* What you have to do: Copy the lines below word for word, beginning with the line that contains "Open the Layout" and finishing with the line that contains "tap(273, 448)", including both of those lines.

* Dataset:
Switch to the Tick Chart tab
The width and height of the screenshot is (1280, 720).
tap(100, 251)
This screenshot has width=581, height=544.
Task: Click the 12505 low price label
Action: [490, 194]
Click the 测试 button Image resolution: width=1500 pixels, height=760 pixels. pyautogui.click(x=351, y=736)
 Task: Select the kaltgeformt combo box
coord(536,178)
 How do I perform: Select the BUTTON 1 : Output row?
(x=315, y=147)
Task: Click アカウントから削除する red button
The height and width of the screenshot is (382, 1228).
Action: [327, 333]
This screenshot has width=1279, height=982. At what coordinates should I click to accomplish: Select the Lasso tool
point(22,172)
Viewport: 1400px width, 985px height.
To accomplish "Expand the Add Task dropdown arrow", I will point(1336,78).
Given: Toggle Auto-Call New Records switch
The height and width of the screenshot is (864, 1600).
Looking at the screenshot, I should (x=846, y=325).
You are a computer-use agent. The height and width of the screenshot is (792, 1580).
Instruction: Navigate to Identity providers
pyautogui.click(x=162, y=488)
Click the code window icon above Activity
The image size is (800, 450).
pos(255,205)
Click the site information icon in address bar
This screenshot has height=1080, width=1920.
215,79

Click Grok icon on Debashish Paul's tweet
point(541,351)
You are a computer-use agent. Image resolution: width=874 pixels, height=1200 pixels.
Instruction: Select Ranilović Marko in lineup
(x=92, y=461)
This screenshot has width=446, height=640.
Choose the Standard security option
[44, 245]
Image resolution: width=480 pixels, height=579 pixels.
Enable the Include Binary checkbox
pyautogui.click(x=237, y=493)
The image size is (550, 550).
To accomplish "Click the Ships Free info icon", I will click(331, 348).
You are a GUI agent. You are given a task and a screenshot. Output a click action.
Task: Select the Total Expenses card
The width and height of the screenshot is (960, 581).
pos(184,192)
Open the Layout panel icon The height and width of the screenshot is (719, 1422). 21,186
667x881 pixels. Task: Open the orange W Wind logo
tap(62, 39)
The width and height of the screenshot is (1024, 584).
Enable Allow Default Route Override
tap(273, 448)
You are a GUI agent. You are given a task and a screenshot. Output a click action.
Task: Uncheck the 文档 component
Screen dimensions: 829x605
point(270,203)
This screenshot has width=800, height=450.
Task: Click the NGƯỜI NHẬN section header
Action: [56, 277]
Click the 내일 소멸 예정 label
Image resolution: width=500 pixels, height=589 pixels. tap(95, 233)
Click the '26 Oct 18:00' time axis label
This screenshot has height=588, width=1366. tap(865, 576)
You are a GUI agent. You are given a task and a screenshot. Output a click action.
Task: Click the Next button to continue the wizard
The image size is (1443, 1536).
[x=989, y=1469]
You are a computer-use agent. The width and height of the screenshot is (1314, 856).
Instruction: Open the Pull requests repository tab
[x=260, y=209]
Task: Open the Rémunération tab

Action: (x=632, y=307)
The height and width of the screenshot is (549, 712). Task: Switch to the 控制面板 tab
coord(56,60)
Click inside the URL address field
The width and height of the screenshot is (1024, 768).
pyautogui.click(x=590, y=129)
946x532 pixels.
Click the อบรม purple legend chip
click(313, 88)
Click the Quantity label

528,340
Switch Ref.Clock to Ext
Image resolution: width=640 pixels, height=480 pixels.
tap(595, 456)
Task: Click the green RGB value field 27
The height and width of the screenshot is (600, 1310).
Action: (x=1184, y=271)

* Correct answer:
Open the Layout panel icon The height and width of the screenshot is (719, 1422). 21,186
667x881 pixels. Task: Open the orange W Wind logo
tap(62, 39)
The width and height of the screenshot is (1024, 584).
Enable Allow Default Route Override
tap(273, 448)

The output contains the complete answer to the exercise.